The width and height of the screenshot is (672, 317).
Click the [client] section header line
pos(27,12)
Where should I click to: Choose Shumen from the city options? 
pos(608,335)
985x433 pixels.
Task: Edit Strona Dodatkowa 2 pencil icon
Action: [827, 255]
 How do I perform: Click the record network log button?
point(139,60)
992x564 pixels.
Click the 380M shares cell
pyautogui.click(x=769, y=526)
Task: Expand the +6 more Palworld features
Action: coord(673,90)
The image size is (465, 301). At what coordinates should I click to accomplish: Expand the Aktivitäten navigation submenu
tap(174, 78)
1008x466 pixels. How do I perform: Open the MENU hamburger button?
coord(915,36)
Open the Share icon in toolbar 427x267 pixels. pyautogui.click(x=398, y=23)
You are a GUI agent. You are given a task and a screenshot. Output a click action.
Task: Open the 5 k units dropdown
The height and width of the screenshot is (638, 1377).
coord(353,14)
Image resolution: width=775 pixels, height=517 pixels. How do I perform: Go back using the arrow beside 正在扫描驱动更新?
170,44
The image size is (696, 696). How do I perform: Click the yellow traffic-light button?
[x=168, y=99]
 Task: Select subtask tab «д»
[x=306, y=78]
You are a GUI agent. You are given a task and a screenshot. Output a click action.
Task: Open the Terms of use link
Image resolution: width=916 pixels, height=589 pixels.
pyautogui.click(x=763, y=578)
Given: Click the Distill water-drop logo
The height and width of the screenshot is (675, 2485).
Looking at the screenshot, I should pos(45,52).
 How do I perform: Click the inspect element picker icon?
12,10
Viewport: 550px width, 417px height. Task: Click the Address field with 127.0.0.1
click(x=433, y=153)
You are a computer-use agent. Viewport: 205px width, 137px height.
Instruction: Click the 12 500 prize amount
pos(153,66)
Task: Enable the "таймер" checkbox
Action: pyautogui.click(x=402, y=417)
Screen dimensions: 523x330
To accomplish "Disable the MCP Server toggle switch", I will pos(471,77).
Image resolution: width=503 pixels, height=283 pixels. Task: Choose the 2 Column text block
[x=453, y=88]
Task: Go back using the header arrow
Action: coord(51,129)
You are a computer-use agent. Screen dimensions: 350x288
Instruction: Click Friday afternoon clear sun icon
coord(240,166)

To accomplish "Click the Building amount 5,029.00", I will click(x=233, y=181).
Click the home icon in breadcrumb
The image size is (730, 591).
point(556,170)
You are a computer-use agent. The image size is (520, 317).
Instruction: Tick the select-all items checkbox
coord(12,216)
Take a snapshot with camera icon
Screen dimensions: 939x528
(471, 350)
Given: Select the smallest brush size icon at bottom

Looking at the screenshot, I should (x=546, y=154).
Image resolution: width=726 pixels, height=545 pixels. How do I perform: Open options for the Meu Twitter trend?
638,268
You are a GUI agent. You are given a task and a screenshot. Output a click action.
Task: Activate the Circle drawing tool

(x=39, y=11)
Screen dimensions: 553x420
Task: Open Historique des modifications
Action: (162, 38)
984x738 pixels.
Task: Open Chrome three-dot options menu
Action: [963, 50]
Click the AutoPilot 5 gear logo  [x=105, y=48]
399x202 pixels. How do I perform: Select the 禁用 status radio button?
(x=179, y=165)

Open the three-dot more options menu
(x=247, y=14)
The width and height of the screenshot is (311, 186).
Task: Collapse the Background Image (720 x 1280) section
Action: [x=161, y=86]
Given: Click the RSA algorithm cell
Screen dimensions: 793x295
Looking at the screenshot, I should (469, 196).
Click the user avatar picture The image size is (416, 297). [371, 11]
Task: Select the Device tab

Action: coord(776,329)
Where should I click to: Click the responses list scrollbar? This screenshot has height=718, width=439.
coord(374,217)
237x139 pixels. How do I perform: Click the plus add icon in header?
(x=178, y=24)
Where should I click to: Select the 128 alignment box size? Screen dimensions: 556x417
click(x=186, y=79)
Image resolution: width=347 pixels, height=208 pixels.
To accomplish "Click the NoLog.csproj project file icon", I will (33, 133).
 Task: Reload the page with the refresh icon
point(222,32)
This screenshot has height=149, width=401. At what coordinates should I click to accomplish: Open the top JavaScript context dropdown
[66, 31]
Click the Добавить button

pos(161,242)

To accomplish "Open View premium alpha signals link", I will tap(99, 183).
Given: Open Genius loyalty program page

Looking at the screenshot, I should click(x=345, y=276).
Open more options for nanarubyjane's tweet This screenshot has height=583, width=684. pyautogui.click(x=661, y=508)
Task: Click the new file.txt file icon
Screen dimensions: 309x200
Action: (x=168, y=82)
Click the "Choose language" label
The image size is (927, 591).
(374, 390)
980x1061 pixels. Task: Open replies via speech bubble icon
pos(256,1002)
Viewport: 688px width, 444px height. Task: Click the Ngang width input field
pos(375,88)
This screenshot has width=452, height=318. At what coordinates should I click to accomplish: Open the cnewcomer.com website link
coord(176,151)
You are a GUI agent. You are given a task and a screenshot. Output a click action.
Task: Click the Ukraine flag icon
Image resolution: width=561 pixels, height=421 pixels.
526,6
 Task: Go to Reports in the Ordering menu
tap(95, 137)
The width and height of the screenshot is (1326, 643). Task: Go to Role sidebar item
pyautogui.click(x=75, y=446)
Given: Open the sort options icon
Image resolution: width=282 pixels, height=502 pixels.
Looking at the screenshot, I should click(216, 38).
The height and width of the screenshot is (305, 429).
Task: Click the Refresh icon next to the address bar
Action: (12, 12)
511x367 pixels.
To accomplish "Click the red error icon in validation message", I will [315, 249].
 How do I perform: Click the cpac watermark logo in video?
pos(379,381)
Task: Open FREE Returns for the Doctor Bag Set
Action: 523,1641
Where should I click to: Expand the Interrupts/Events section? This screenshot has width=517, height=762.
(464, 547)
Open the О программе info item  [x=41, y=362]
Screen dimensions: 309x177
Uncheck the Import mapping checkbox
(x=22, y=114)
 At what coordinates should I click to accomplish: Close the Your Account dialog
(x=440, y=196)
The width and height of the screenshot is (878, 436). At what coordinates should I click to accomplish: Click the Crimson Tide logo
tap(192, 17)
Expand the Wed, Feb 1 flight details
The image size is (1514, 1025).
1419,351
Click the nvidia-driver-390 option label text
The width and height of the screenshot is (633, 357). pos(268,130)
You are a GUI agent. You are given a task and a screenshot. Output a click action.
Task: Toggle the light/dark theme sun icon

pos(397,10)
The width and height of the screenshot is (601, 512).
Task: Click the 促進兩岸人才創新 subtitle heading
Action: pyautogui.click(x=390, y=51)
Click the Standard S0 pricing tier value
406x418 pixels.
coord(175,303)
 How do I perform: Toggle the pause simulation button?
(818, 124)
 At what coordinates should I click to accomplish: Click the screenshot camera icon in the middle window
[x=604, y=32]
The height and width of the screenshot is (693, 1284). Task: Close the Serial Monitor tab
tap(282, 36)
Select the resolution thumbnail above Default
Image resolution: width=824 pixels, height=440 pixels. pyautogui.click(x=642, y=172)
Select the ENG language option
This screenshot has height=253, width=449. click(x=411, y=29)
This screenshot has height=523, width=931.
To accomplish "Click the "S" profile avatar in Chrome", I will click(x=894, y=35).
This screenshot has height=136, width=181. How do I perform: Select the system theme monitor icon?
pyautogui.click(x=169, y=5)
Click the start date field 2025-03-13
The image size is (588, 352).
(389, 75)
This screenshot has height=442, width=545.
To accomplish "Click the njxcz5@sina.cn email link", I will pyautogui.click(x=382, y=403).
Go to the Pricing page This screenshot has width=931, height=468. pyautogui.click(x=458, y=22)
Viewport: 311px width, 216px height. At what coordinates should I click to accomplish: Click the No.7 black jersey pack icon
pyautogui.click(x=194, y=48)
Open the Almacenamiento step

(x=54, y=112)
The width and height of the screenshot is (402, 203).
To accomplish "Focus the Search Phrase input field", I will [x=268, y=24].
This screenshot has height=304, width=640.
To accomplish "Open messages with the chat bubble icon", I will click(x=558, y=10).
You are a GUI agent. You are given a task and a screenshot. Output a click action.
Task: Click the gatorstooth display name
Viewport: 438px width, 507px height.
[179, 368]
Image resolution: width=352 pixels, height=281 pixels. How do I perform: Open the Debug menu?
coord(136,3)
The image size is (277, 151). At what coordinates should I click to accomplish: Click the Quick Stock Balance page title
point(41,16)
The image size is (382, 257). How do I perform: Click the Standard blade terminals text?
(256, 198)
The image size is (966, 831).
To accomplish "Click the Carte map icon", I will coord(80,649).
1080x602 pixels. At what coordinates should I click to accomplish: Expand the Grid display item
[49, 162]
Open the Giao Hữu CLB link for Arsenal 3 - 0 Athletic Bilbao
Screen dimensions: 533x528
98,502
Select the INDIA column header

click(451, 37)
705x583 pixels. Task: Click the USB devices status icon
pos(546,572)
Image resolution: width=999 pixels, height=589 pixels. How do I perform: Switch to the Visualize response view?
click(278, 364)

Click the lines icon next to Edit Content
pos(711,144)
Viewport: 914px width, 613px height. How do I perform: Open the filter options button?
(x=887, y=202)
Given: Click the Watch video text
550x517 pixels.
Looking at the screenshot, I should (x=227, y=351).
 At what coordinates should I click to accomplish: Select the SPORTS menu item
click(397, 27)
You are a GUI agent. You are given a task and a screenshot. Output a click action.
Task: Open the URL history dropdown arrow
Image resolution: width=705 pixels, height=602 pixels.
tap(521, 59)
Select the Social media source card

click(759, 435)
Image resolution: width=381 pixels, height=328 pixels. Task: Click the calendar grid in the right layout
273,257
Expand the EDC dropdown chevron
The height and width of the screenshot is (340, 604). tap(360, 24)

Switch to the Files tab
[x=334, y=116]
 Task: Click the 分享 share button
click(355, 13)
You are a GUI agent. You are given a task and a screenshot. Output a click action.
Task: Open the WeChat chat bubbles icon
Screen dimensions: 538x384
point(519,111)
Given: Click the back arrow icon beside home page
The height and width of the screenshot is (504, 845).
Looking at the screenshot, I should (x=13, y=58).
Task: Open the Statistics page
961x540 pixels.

○ ○ ○ ○

TASK GOAL = What you return must be an exact retyping of the lines above starting at the line with "Click the AutoPilot" and ending at the line with "Given: Click the RSA algorithm cell", and nothing besides.

ANSWER FOR THIS EXERCISE =
Click the AutoPilot 5 gear logo  [x=105, y=48]
399x202 pixels. How do I perform: Select the 禁用 status radio button?
(x=179, y=165)

Open the three-dot more options menu
(x=247, y=14)
The width and height of the screenshot is (311, 186).
Task: Collapse the Background Image (720 x 1280) section
Action: [x=161, y=86]
Given: Click the RSA algorithm cell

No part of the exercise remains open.